We’re Coming for You, Ladies

It’s time to tell some truth about Dana and me. I know we come across as level-headed, educated former English teachers. I know we seem calm, cool and collected. Rational. Reflective.

These things are true about us. But not all the way true. Underneath, there’s something else.

Underneath, we are beasts.

It’s a huge part of who we used to be, years and years ago. Before this week,  I would have said that we’ve moved on to be kinder, gentler wives and moms. But this week has proved me wrong.

We’ve joined a bootcamp together. And the beasts are back.

Dana says she hasn’t worked out in ten years. I’ve been a bit better than that, but not bootcamp better. This last week we got our butts kicked all over the gym. Lunges across the entire parking lot? Check. Four minute plank? Check. Four sets of one minute suicides? Check and oxygen, please.

It’s ok, though. Because Dana and I used to play some volleyball. The Division I college athlete kind. Our lives for years and years were all about winning or losing. It was our job. We trained every day to beat someone, driven by coaches whose job it was to win, at schools where athletics was the biggest money maker. And she and I are fiercely competitive. We don’t talk about those days in terms of “We beat Notre Dame at home” or “USC had a weaker team that year”. Oh no.

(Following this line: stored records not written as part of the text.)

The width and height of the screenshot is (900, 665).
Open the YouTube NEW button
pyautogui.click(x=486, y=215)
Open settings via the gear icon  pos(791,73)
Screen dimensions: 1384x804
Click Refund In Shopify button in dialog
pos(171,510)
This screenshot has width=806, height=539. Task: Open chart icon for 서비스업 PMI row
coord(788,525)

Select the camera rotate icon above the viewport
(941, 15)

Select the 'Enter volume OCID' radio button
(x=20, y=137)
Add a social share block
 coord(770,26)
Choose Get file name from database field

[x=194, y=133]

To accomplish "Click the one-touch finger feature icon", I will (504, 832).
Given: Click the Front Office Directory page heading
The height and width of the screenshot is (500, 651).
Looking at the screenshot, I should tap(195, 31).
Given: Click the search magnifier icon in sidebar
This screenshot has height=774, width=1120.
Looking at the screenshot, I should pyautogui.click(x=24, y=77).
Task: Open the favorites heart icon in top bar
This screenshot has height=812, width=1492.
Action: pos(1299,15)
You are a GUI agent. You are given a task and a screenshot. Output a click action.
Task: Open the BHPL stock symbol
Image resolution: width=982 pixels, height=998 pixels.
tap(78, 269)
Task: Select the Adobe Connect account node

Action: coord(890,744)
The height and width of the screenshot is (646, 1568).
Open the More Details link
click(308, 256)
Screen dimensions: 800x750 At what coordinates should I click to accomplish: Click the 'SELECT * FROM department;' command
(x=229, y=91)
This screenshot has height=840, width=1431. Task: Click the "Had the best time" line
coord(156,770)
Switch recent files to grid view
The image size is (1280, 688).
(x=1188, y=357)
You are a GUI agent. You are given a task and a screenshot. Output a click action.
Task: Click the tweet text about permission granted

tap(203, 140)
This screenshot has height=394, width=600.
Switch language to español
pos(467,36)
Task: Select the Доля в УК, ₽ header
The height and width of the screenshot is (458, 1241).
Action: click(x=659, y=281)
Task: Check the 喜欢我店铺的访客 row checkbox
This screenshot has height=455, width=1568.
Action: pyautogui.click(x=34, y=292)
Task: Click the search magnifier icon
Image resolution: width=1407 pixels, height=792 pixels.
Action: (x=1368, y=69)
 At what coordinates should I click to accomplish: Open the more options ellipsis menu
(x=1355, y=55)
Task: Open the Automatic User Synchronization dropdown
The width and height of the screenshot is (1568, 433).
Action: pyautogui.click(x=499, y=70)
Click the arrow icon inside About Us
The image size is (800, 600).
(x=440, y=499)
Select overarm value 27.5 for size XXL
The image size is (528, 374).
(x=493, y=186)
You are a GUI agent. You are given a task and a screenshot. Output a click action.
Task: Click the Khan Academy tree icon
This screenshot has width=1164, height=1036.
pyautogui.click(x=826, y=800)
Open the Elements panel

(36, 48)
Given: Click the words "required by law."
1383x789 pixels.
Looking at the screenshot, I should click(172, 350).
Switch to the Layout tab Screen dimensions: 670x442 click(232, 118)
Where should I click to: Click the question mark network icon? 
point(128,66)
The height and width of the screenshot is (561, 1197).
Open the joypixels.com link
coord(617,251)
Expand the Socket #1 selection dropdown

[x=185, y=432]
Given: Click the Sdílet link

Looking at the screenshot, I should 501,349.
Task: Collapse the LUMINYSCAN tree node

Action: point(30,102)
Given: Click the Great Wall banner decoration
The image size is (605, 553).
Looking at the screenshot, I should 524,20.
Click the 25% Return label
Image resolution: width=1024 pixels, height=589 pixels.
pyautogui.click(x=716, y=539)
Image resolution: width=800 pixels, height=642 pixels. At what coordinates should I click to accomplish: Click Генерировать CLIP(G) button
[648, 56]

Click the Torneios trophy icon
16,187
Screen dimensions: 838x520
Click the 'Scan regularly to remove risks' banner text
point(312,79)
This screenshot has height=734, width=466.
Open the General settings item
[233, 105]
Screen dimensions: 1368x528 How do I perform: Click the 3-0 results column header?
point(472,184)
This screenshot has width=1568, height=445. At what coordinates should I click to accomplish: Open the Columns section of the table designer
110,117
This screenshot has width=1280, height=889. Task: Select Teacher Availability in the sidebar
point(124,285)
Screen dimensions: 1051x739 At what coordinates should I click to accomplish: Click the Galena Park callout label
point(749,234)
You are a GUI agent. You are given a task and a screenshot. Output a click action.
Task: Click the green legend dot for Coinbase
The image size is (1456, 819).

We wiped the floor with Notre Dame in front of their own folks. And USC sucked. I’m leaving out the expletives because we’d like this to be a G-rated blog, but there were lots. And most of them started with an F.

For us, there was no second place. There wasn’t even any second team. Dana played in an NCAA Final Four and knows this better than I do.

There were the winners. And then there was everyone else.

Right now, at the gym, we’re everyone else.  The winners are shorter, younger and in better shape than we are. They never played sports in their lives. They whine and complain and crack jokes while they sprint faster and lift heavier weights. They don’t know what we used to be.

They don’t care.

I wish I could say that Dana and I are past all that now. That we’ve grown and are humble and happy to accept tips on form from a woman who put make-up on for a 6 am workout.

But we’re not past it. And we’re going to get them.

Just as soon as we can sit on the toilet without wincing in pain. Raise our arms to blow our hair dry. Lift our babies.

Then we’re coming for you, ladies. You may be faster and stronger now, but not for long. Not. For. Long.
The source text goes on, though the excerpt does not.